A pipe installed under a Phnom Penh pagoda burst on Tuesday while moving dredged sand from barges on the Tonle Bassac river to landfill on Choeng Ek lake, with a pagoda representative saying City Hall had pushed for the pipe to pass through their grounds despite their reluctance.
Around 10 a.m. on Tuesday, the pipe “exploded” and flooded the dining hall at Wat Chak Angre Krom, in Meanchey district, said Hor Yeav, the head of the pagoda’s management committee.
The 30-cm-wide pipe was one of six that had been in operation for nearly two years, Yeav said. They piped sand from the Tonle Bassac about 30 meters to National Road 2, where the sand is then moved to landfill on Choeng Ek, he said.
He said the pagoda had previously refused requests from companies to put any pipes under the pagoda’s grounds, “because we were afraid there would be impacts.”
“But the latest company, it had a notice from the municipal governor. He requested it for the purpose of an urban development project,” Yeav said. The committee reluctantly agreed, but demanded compensation in case of problems, he said.
Now they wanted it moved, Yeav said.
“The pipes are underground — we can’t see them from the ground — so we are afraid they will break again,” Yeav said.
City Hall spokesperson Met Measpheakdey said he had heard about the exploded pipe and was looking into it.
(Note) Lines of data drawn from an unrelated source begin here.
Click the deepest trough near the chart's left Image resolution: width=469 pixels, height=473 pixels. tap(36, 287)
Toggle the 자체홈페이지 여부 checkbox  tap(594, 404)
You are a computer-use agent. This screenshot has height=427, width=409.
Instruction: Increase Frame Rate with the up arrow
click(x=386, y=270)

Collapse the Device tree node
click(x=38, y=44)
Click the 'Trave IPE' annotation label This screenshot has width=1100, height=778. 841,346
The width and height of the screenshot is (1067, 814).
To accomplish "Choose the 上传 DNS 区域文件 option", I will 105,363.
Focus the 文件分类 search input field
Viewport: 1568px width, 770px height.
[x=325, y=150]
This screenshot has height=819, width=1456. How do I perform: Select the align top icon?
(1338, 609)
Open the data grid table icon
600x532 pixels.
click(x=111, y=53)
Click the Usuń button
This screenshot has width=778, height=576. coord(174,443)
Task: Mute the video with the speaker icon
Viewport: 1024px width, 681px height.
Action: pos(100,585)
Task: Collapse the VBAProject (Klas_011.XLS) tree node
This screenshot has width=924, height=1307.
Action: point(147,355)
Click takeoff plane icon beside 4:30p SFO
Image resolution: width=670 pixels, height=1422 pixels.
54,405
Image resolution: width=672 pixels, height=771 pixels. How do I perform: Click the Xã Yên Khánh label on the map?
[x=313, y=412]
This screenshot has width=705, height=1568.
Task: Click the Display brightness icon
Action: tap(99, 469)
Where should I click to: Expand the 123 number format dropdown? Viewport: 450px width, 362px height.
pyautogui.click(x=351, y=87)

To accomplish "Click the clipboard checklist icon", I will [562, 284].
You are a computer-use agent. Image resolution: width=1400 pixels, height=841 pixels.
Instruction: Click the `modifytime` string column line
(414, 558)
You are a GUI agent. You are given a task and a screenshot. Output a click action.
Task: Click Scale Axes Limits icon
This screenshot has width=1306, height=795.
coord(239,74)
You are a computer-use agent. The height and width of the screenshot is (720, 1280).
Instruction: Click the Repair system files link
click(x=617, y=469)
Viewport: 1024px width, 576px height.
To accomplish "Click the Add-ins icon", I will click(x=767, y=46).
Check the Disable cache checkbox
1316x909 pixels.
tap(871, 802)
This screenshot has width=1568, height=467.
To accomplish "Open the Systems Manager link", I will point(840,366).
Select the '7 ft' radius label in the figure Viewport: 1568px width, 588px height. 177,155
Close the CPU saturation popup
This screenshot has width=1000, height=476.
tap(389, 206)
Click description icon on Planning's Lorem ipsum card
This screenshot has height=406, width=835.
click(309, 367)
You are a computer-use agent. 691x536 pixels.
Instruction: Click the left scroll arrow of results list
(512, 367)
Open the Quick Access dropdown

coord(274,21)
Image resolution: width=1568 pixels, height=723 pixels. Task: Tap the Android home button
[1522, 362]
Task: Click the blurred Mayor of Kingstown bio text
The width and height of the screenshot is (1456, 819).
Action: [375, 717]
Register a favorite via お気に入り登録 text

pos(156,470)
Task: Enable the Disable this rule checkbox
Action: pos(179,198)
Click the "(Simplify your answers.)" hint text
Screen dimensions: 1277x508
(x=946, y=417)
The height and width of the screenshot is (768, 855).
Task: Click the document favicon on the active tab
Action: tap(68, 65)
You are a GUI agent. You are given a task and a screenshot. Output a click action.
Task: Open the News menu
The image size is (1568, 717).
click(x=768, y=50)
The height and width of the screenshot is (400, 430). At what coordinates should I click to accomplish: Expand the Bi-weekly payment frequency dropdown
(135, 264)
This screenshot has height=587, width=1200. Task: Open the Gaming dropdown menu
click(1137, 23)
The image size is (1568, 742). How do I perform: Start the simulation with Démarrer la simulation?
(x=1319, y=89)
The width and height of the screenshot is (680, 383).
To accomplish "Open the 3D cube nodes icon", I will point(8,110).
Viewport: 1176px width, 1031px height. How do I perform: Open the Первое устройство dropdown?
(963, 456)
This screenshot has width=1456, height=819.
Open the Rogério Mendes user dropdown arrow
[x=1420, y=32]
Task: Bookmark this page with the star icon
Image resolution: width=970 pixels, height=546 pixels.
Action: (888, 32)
But he didn’t know which company was involved, or why the decision had been made to put the pipe under the pagoda.
Meanchey district deputy governor Dy Rathkhemarun also said he didn’t know the company involved, and suggested that a reporter look for a manager named “brother Try.”
Nevertheless, Rathkhemarun said he had told the company to prevent the incident from happening again.
“I have confirmed with the company to conduct a review to study and prevent a second pipe explosion,” he said, adding that old pipes and structures may need to be replaced with those of higher quality. “In short, [we] won’t allow it to happen a second time, and if there is a second time, we will close down the operation permanently.”
He said he did not know the company’s business or from where the sand was being dredged.
Almost all of Phnom Penh’s lakes have been filled up, mostly to make way for development projects. The southern Choeng Ek and Boeng Tompun lakes are being filled for a massive ING satellite city development project.
Urban development NGO Sahmakum Teang Tnaut says in a report that the lakes are “essential” for sewage treatment and flood protection.